Move all non-matching elements to the end of the list in the order you encounter them, then read the matching elements forwards from the start of the list (as before) and the non-matching elements backwards from the end of the list?

You could even be nifty and return a reversed iterator yourself to hide the implementation detail from the caller.


Not sure I understand you algorithm - are you saying to append the items as you see them to the end of the list? Wouldn't that violate the no-additional memory requirement? That would also add a dependency on using iterators that support growing the underlying data structure without invalidating the existing iterators.


Swap with the element at the end of the list, not append, and move the swap point one position back each time. Otherwise why would I say you would need to read them in reverse order?
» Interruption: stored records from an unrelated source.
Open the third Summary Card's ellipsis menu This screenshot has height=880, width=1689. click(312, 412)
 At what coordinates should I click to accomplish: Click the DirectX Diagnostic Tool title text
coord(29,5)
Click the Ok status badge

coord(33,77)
I don't think that works. What if both the element to move, and the element at the end of the list, belong to the right of the partition?


I think that's what he's trying to address when he refers to moving the swap point. This is a standard algorithm (e.g. http://www.cplusplus.com/reference/algorithm/partition/), but it's not stable, which means it doesn't meet your requirements.

Stable partition with constant storage is harder. I'm pretty sure it's not possible, but I'm not prepared to offer a proof of that. I believe it (at best) turns into NlgN moves (which is how stable_partition performs as well) no matter what exact approach you take.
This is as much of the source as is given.